Con ello, manifestó que los grupos delictivos que operan en el estado son atacados por igual, rechazando que se apoye a unos y combata a otros.
López Rosas recordó que hasta hace unos meses se decía que el Centro de Readaptación Social (Cereso) de Acapulco era controlado por un grupo delictivo, pero la autoridad asumió el manejo del mismo y desmanteló la red de intereses creados entre los reos.
“Tenemos en investigación a todos los grupos delictivos, no importando a que cártel puedan pertenecer, lo que queremos es devolver la tranquilidad a todos los municipios del estado”.
Indicó que por esa razón se está empeñado en continuar realizando investigaciones bajo la coordinación con los otros niveles de gobierno, para perseguir al delito y al delincuente, con la misión de regresar la tranquilidad al puerto.
-¿Para quién es el llamado a la tregua?

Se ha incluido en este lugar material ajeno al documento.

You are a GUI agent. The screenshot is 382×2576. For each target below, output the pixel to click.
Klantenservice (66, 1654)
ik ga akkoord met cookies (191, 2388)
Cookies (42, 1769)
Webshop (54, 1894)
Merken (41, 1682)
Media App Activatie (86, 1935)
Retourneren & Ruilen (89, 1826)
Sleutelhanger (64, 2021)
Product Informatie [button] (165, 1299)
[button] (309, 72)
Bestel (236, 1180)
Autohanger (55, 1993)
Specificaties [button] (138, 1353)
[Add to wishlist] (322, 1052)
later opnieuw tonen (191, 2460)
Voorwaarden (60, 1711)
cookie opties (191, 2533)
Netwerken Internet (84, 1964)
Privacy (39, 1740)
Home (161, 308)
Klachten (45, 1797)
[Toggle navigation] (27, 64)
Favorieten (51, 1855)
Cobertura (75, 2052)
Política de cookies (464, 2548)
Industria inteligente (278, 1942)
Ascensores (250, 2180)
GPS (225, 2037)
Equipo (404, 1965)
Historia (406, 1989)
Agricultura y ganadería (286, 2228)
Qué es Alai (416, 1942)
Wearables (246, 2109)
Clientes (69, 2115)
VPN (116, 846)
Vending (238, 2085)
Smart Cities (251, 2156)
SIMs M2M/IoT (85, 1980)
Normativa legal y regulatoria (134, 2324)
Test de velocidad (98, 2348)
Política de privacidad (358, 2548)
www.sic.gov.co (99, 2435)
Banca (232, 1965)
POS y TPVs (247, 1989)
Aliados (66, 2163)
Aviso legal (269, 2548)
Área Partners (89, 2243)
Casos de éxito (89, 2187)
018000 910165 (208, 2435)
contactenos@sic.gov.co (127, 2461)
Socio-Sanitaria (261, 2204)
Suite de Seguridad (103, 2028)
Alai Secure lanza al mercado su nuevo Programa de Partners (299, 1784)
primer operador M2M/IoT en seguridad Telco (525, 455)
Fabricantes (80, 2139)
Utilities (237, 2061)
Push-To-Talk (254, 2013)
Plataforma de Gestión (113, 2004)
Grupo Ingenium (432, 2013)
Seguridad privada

Se preguntó al fiscal, obteniendo una respuesta inmediata.
“Para todos los que han generado esa inquietud en las principales ciudades del estado de Guerrero, creo que no tienen derecho a poner en riesgo la vida de una sociedad ni su productividad en aras de sus acciones, por eso, nosotros vamos a seguir en el cumplimiento de nuestro deber”.
Agregó; “Es lamentable que ellos muchas veces sin ningún recato, no obstante que pagan los rescates, terminan asesinándolos”.
En un claro reproche enfatizó: “Aún en la delincuencia deben respetarse ciertos códigos que hoy están completamente desbordados por parte de ellos”.
Custodiado por una veintena de elementos de la Policía Investigadora Ministerial (PIM), el procurador aclaró que el llamado a la tregua no implica la detención de los trabajos de la dependencia a su cargo, en el entendido que el gobierno no puede dejar de actuar.
“No podemos detener nuestras investigaciones, ni dejar de llegar hacia quienes han cometido esa serie de ilícitos, el exhorto de la tregua va hacia esas bandas que están acabando con la tranquilidad en muchas ciudades y municipios”.
Abundó: “La tregua está en respetar la vida de una ciudad, de una población. Que no mantengan esa conducta que afecta la vida productiva de toda una comunidad”.
Insistió en que la PGJE seguirá trabajando en el desahogo de las investigaciones que ha iniciado a partir de la comisión de diferentes hechos delictuosos, bajo el interés de que la tranquilidad regrese cuanto antes.